[Work instruction A]
In the entries, starting at the line containing "This screenshot has width=2520, height=1482." and ending at the line containing "lat-label-10s: 10S is", change "location" to "position" and return only those lines with nothing else altered.

[Provided passage]
Dhanraj Pillay (born 16 July 1968) is a retired Indian field hockey player and former captain of the India national team. He also looks after the Air India Sports Promotion Board as a Joint Secretary based in Mumbai. For the last 5 years, Dhanraj is overseeing the SAG Hockey Academy in Gujarat funded by the Gujarat Government. He is widely regarded as one of the best Indian players of hockey.

Pillay born to a Tamil family made his debut in 1989 with the national team and in a career spanning over 15 years, appeared for India in four Olympic Games, World Cups and Champion Trophies each. He made 339 appearances for the national team and is recorded, unofficially, to have scored 170 goals. He also played for clubs in countries such as Malaysia, France, England and Germany. Recognizing his achievements, he was awarded the Padma Shri by the government of India in 2000.He joined Aam Aadmi Party in February 2014 and started his political career.

[Task data]
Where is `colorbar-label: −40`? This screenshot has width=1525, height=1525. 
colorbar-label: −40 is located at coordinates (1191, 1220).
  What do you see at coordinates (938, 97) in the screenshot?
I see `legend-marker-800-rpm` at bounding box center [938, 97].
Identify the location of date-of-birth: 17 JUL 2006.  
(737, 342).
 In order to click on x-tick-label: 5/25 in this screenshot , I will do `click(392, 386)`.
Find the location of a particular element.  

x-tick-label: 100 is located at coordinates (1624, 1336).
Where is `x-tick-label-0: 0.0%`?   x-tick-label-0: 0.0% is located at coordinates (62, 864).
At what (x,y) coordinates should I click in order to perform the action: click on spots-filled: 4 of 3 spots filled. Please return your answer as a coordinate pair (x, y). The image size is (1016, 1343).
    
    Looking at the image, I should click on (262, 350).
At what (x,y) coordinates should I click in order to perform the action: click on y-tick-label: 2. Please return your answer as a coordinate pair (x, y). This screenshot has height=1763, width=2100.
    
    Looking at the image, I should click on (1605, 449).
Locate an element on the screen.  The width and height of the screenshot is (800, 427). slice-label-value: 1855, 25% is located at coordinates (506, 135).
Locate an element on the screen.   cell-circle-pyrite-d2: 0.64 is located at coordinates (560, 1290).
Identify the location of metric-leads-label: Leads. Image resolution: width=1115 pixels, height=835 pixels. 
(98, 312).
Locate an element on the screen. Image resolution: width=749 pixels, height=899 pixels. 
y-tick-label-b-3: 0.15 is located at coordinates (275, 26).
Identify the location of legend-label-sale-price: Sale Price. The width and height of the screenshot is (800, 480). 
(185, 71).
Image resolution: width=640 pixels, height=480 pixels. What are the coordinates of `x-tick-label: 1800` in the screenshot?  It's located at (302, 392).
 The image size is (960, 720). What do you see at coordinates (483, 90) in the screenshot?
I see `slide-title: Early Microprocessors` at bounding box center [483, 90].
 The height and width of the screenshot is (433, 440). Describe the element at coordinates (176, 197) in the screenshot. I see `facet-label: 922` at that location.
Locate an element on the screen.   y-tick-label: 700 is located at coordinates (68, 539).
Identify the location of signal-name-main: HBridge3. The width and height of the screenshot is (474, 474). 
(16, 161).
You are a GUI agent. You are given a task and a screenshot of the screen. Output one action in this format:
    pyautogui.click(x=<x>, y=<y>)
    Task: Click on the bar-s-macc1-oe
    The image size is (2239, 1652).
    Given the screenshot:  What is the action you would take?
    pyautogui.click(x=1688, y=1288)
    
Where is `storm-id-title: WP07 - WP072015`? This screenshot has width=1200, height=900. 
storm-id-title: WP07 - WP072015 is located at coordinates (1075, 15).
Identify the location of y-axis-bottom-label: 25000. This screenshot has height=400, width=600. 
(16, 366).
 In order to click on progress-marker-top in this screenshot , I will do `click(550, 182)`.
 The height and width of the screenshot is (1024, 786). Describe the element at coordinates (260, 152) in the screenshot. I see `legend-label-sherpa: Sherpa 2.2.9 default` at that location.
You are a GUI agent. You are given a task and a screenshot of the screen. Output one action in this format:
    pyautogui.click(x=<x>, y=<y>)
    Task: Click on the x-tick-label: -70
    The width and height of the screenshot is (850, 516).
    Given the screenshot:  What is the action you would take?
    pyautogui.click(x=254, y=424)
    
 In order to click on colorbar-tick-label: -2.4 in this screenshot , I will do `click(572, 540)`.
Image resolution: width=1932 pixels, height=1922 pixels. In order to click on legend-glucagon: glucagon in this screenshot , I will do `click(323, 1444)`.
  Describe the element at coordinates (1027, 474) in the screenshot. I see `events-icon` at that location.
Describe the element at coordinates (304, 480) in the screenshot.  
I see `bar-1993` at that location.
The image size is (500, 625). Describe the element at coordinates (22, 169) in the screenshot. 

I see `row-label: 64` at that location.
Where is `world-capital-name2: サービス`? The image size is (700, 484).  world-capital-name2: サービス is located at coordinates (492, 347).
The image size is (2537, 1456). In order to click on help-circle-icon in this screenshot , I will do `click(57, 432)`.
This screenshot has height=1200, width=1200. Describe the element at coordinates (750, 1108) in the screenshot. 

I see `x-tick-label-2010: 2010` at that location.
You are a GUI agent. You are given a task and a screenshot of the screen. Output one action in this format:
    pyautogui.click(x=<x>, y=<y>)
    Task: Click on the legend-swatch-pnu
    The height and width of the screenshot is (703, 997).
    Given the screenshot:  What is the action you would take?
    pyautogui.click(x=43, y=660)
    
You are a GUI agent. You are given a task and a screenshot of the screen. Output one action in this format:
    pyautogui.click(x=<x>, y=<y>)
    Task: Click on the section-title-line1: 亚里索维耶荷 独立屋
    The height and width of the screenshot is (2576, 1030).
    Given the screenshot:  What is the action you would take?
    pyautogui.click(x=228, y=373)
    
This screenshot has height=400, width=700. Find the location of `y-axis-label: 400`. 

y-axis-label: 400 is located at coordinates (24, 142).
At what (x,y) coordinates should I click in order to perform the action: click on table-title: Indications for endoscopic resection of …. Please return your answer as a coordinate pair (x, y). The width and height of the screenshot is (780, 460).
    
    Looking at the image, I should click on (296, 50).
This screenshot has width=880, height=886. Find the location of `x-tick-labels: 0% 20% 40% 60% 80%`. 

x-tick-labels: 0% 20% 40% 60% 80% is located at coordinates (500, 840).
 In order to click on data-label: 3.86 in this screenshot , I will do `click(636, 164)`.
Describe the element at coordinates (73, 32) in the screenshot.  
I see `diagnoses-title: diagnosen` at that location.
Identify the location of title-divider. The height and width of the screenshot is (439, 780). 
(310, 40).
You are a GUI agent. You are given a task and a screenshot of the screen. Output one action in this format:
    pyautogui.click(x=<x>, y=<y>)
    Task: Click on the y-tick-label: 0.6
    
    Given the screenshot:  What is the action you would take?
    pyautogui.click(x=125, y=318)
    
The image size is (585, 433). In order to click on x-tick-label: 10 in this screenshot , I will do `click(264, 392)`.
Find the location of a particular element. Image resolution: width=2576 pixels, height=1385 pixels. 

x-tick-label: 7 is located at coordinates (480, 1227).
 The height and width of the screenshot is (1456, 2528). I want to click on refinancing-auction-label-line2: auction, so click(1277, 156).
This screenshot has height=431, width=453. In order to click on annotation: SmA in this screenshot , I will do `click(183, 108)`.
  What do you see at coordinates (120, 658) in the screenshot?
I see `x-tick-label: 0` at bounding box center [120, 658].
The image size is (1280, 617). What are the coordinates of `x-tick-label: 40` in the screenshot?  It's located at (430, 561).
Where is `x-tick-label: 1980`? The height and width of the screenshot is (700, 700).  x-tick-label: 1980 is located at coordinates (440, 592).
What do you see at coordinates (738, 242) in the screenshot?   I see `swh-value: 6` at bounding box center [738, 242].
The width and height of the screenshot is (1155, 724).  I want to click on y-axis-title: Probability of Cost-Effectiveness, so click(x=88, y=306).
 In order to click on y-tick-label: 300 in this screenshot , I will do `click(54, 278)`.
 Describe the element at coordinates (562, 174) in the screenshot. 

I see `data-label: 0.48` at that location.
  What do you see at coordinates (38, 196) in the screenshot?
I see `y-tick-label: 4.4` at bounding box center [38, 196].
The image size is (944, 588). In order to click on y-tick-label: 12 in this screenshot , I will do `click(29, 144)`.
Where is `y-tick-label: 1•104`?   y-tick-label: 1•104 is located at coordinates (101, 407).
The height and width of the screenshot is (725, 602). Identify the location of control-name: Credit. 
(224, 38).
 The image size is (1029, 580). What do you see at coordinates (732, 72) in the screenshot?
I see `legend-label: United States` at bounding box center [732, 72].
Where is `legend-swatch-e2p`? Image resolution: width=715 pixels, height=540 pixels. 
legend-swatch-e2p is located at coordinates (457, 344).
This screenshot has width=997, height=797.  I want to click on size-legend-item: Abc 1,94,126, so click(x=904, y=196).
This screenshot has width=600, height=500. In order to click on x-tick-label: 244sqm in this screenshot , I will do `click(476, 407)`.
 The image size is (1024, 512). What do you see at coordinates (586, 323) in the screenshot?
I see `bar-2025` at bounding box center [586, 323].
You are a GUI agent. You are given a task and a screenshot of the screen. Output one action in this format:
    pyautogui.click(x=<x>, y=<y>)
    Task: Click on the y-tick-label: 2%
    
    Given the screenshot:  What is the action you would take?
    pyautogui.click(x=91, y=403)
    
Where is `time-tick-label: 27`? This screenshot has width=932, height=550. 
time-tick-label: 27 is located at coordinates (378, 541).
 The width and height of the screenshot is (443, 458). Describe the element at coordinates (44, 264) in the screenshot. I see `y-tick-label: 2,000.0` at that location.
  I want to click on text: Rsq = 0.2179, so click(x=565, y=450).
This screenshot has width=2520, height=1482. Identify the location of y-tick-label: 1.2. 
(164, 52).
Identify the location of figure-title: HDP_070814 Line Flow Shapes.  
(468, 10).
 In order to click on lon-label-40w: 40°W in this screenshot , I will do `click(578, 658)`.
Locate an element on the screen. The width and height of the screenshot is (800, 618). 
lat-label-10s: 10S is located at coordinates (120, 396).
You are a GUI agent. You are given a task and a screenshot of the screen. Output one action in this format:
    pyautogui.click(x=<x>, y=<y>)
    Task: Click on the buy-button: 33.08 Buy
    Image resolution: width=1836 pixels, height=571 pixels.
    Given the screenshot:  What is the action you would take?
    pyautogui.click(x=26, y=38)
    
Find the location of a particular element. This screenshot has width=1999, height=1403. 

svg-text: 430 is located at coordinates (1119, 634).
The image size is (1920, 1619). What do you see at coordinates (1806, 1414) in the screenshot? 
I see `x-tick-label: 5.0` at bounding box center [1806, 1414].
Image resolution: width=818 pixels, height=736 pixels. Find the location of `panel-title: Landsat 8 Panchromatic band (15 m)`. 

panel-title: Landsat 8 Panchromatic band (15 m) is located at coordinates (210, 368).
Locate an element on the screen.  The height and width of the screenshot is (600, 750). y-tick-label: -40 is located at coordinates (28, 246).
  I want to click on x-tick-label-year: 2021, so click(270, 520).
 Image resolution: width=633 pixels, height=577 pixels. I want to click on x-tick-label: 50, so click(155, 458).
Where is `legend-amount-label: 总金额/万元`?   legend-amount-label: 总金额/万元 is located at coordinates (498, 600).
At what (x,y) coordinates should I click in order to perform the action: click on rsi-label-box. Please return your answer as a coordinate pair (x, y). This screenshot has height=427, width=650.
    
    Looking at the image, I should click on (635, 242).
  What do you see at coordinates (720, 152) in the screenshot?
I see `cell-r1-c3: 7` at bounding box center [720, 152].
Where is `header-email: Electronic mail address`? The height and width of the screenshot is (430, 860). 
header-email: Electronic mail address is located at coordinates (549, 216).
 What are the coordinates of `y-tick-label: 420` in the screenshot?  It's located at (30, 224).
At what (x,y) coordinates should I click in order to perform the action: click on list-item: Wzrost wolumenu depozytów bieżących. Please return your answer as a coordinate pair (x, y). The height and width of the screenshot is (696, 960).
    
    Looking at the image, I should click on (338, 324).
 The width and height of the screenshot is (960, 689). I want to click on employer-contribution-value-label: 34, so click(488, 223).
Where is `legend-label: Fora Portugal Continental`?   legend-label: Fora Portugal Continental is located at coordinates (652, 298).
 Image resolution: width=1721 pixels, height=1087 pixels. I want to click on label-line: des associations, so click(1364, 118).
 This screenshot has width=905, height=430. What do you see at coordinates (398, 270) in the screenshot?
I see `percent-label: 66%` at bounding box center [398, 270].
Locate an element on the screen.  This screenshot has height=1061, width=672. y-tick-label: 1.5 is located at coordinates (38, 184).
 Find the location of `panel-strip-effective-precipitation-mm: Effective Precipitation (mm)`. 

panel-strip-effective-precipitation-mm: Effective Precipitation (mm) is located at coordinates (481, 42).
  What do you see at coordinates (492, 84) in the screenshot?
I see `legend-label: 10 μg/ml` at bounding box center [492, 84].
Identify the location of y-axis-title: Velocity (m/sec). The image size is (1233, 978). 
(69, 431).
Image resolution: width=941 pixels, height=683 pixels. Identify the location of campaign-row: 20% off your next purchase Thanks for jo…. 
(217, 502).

[Work instruction B]
According to the passage on Dhanraj Pillay, in which year did the government of India award him the Padma Shri?

[Your solution A]
This screenshot has width=2520, height=1482. Identify the position of y-tick-label: 1.2. 
(164, 52).
Identify the position of figure-title: HDP_070814 Line Flow Shapes.  
(468, 10).
 In order to click on lon-label-40w: 40°W in this screenshot , I will do `click(578, 658)`.
Locate an element on the screen. The width and height of the screenshot is (800, 618). 
lat-label-10s: 10S is located at coordinates (120, 396).

[Your solution B]
2000